Au final, c’est par une baisse massive du coût du travail pour encourager l’embauche à des niveaux de rémunérations décents et l’accroissement de l’assiette de perception des impôts que nous construirons un modèle fiscal plus efficace, et c’est par un travail de clarification et de construction d’une véritable culture fiscale que nous donnerons une image plus juste et plus lisible de l’impôt et de son rôle dans la stabilité de notre édifice social.

Nul besoin d’idéologie pour comprendre que de la recherche d’un nouveau partage des richesses dépend la signature d’un nouveau pacte social dans notre pays mais aussi sur notre continent. C’est lentement mais sûrement ce qui s’imposera, par le dialogue que nous initierons ou par la violence que nous subirons. Soyons clairs, soyons lucides et soyons humains, il n’y a aucun avenir pour un modèle, qu’il soit économique, financier ou politique, s’il est incapable de répondre à la question sociale.

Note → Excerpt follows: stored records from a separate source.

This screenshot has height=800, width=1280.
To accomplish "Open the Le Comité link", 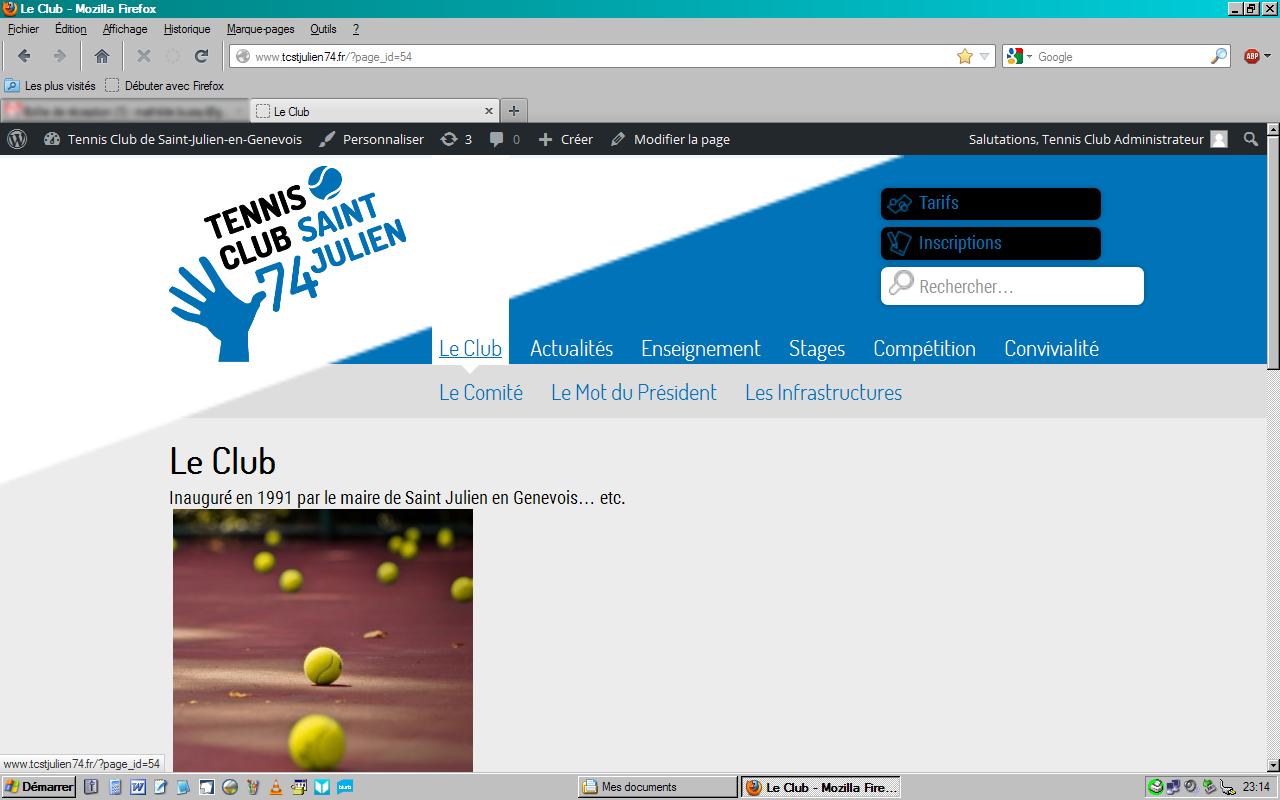I will pyautogui.click(x=480, y=392).
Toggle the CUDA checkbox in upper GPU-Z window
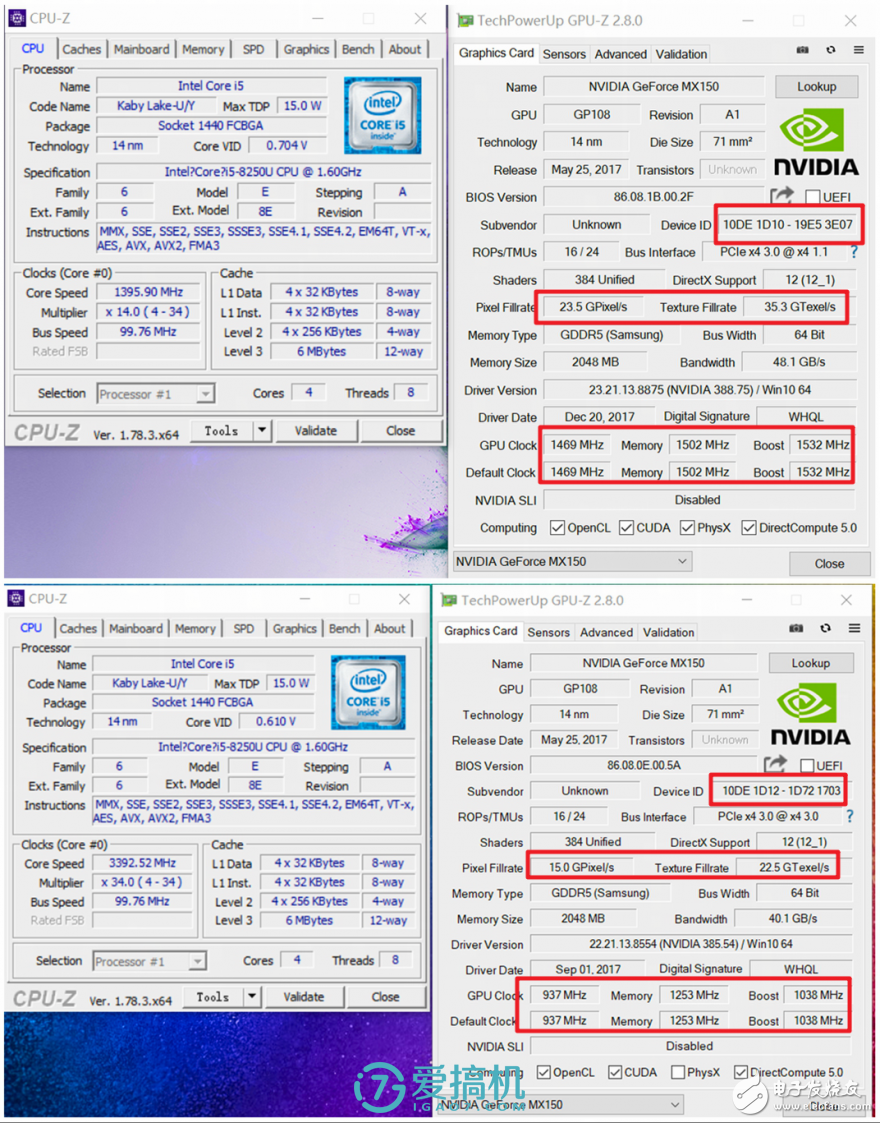 coord(626,528)
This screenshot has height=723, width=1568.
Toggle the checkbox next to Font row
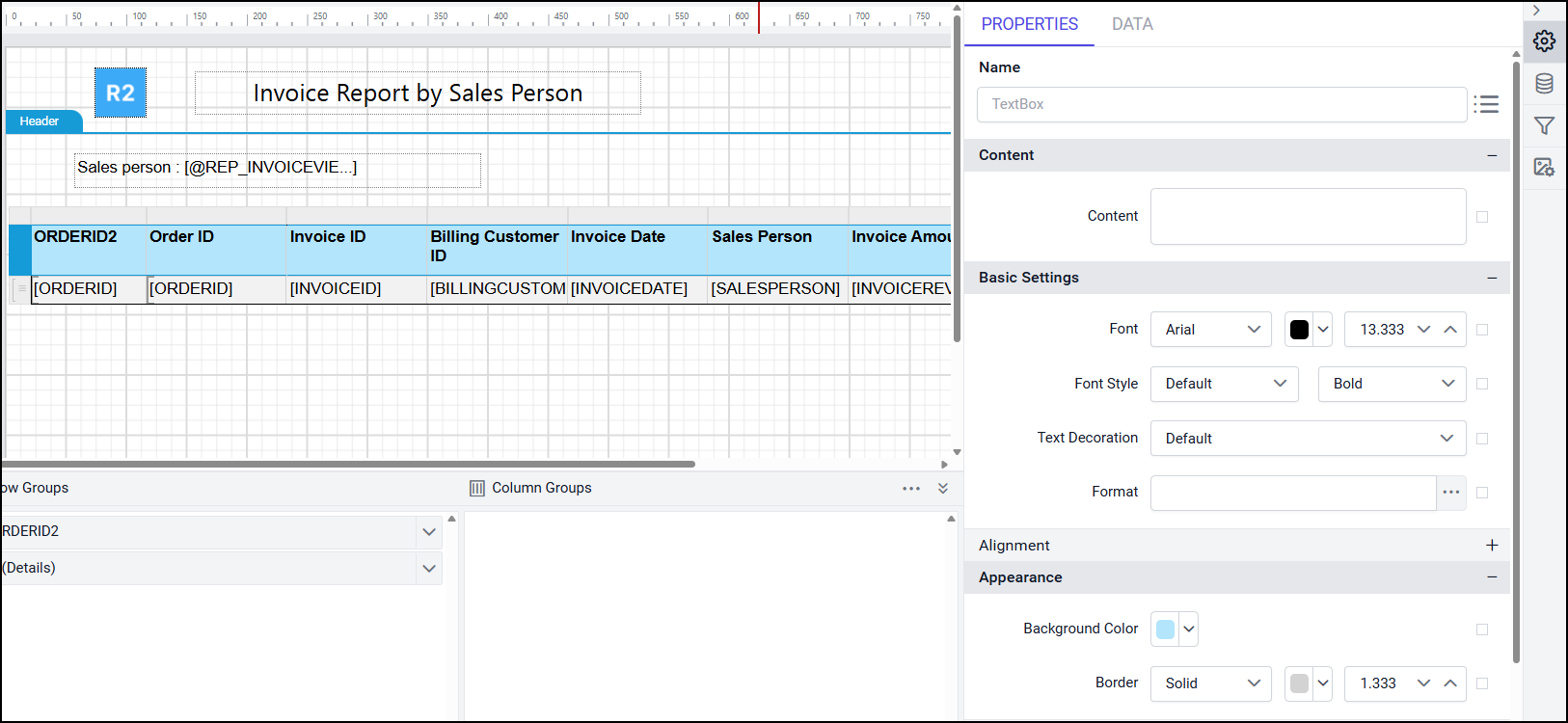(1482, 330)
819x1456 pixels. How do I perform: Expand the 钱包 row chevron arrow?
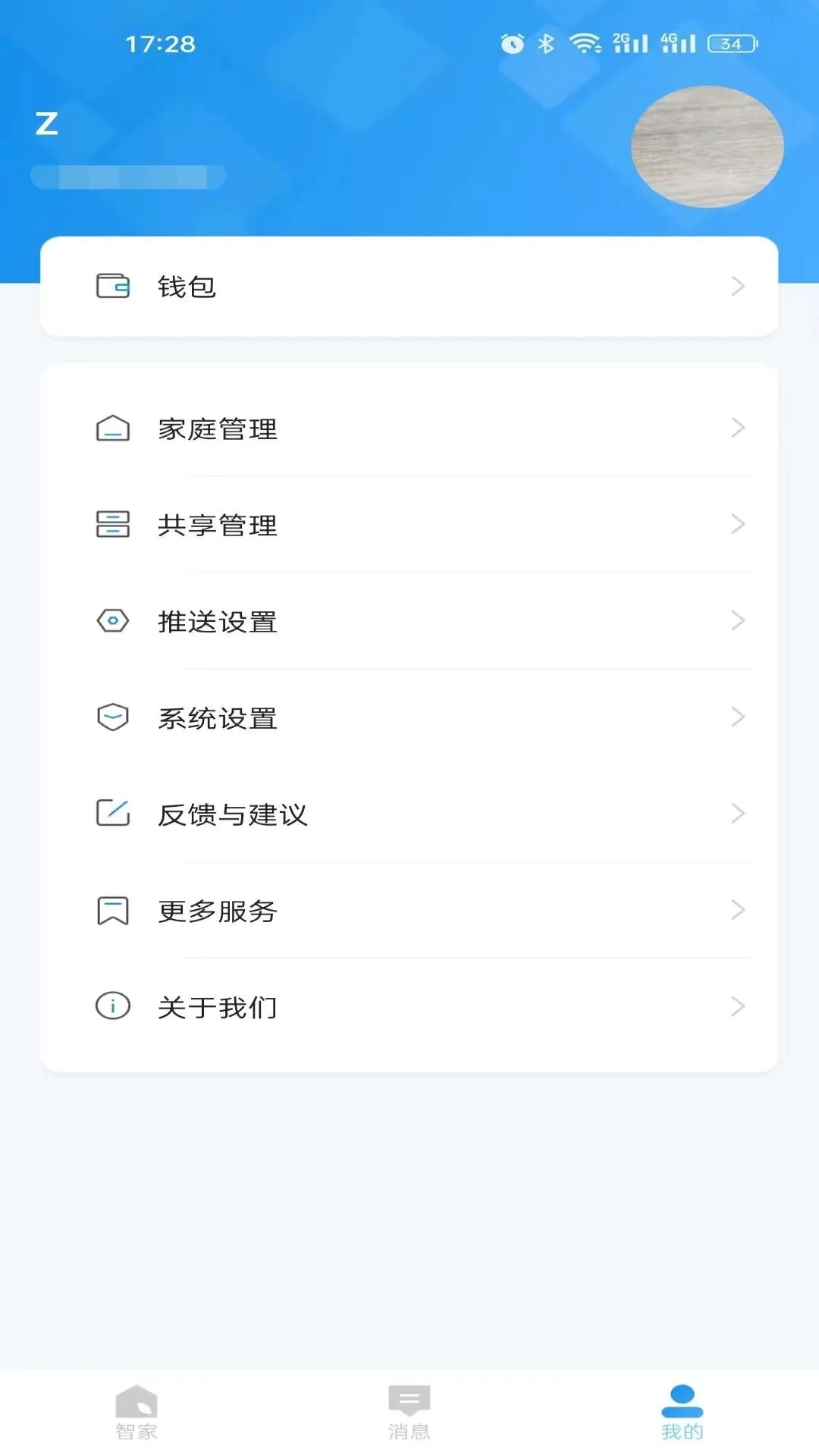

Une réflexion sur “Redonner sens à l’impôt

  1. Très bonne vision globale de la problématique de l’impôt qui ne peut en effet s’appréhender qu’au niveau de l’ensemble des prélèvements obligatoires. Une remise en ordre, une simplification, une clarification sont incontournables pour une adhésion renouvelée d’un corps social totalement étranger aux considérations qui avaient prévalues il y a plus d’un siècle à l’origine de l’impôt sur le revenu… En effet les préoccupations sociales et environnementales sont maintenant les contraintes fondamentales autour desquelles doit s’articuler une fiscalité à repenser intégralement. Le citoyen, numérisation et hyper information aidant, s’est mu en consommateur de la chose publique: la structure de la fiscalité doit s’adapter à cette nouvelle donne à défaut d’accumulation de factures multiples et croissantes. Le moment est venu de supprimer la complexité, les distorsions, les inefficacités et les injustices de l’impôt sur le revenu des personnes physiques dont plusieurs prix Nobel d’économie ont dénoncé les travers et finalement l’inadaptation croissante à notre économie libérale. Il ne représente au mieux que 7% de l’ensemble des produits fiscaux. En regard le seul impôt reconnu comme « intelligent » et adapté par tous les pays développés, la TVA ,doit constituer le vecteur d’une transformation du prix selon la qualité environnementale du produit-service…un taux progressif jusqu’à 50% (ce qui est déjà en vigueur subrepticement pour la fourniture électrique 35% de taxes…) doit suivre la courbe du contenu carboné d’un produit service… Le supplément de prix étant compensé par la suppression de l’IRPP assurant un effet de soutien à l’économie.